With its futuristic film studios, luxury shops and elevated light railway, Tinapa should be a showcase of Nigerian dynamism, a commercial hub for West Africa raking in millions of dollars.
But 10 years after it opened, the resort in southeast Nigeria is a ghost town and has become a symbol of monumental waste.
Its majestic contours and avant-garde domes rise defiantly out of the bush and palm trees. At the entrance, a giant signboard proclaims: “Tinapa back on track!”
But the few visitors who venture inside are quickly disillusioned.
Apart from a few idle employees, not a soul stirs in the endless aisles of shops and warehouses that should have made the capital of Cross River state, Calabar, famous across Nigeria’s south.
“It’s empty there, we have no clients, it’s like a cemetery,” said one shop assistant in Da Viva, which sells the popular brand of wrapper skirts.
“Many have left already,” he added, pointing to shuttered premises.
A huge supermarket still displays clothes, furniture and foreign-made knick-knacks but in virtual darkness: the electricity was cut off some time ago.
Inside, an old man snoozes in the suffocating heat.
Tinapa, with its 80,000 square metres (861,000 square feet) of warehouses and shops, cost $450 million (413 million euros) to build.
But it has become a financial black hole for its backers.
At the turn of the century, Nigeria was on the point of becoming Africa’s biggest economy and leading oil producer. Newly returned to civilian rule, everything seemed possible.
A handful of businessmen and architects got together and imagined an international centre of commerce and tourism in a free-trade zone.
Nigeria’s biggest banks fell over themselves to finance the project, which was opened in 2007.
“At that time, everyone was excited. Tinapa was going to boost economic development of the whole region and create thousands of jobs,” said Bassey Ndem, who was in charge of the project.
It aimed to attract Nigerian millionaires, who ordinarily jetted off to Dubai or London to go shopping, as well as make Cross River a commercial crossroads on the Atlantic coast.
A plush 242-room hotel with a view over the lagoon and a water park with slides were built to cater for the cream of high society and their families.
Alongside luxury tourism, imported goods would provide for Nigeria and its neighbours such as Cameroon, Chad and Niger, competing with the country’s commercial capital, Lagos.
“Everything was going well at first,” said Ndem. “At the peak, in 2009, we generated $30 million of revenue. But we faced a lot of resistance from the customs.
“They really didn’t want the tax-free zone to work.”
Goods were supposed to be exempt from import duties in the free-trade zone.

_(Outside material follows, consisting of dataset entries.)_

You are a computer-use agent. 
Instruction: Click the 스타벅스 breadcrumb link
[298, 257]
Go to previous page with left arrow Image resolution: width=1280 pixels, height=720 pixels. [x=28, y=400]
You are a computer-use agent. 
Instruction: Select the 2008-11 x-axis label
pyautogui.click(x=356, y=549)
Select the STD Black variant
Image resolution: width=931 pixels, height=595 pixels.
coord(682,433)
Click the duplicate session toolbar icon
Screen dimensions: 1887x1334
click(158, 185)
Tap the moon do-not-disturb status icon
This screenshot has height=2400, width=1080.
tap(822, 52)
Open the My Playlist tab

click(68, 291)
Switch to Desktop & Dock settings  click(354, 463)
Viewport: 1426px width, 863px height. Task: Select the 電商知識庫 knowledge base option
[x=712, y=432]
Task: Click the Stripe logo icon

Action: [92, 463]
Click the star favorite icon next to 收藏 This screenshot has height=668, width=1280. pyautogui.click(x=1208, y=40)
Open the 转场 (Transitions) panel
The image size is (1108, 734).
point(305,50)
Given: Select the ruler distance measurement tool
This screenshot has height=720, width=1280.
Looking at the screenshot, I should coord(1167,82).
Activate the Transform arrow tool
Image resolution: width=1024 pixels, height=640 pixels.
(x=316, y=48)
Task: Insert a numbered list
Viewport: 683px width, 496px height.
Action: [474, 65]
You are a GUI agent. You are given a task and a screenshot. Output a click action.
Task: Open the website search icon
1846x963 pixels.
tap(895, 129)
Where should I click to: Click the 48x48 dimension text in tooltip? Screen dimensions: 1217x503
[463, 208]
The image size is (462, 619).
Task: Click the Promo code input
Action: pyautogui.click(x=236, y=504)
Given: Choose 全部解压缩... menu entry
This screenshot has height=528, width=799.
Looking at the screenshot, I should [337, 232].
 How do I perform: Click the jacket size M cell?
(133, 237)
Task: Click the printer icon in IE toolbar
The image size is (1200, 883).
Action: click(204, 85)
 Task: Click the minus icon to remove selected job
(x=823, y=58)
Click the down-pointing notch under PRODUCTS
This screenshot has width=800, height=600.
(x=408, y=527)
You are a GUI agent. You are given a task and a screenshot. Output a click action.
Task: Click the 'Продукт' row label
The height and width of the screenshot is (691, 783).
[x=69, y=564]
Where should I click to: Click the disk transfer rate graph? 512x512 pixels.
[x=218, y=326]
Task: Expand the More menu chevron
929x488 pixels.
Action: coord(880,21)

But from the beginning, the customs — which has a reputation for rampant corruption — blocked containers destined for Tinapa in the ports, paralysing business.
Ndem left in 2012. None of his successors has managed to get Tinapa off the ground.
“There was clearly a lack of political will” to make the project succeed, he said, describing himself as angry and frustrated at a “wasted opportunity”.
For the economist and blogger Nonso Obikili, Tinapa’s downfall was largely because of a lack of existing infrastructure to transport goods: bad roads and an average-sized port.
“It was a wide project conceived with the deep sea port, which was supposed to enable big ships to come to Calabar,” said Obikili.
“It was the responsibility of the federal government but finally it wasn’t done,” he told AFP.
In the end, no big name jeweller or prêt-a-porter line wanted to invest in the paradise promised by its promoters and the hotel remains desperately empty.
The cinema studios have likewise been unable to attract Nollywood’s stars, who have largely preferred to stay in Lagos.
In “Looking for Transwonderland: Travels in Nigeria”, the British-Nigerian author Noo Saro-Wiwa castigates the leaders in the country of her birth.
Few of Nigeria’s nearly 190 million inhabitants have benefited from the riches brought by oil; most still live in extreme poverty.
“This top-down approach to boosting Calabar’s economy seemed hollow,” she wrote.
“I’d heard Nigerian politicians’ endless talk about theme parks, tourist resorts, shopping malls and their ‘trickle down’ effects on the economy.
“But there’s no such thing as ‘trickle down’ in Nigeria — money trickles upwards or evaporates on contact with air,” Saro-Wiwa wrote in 2012.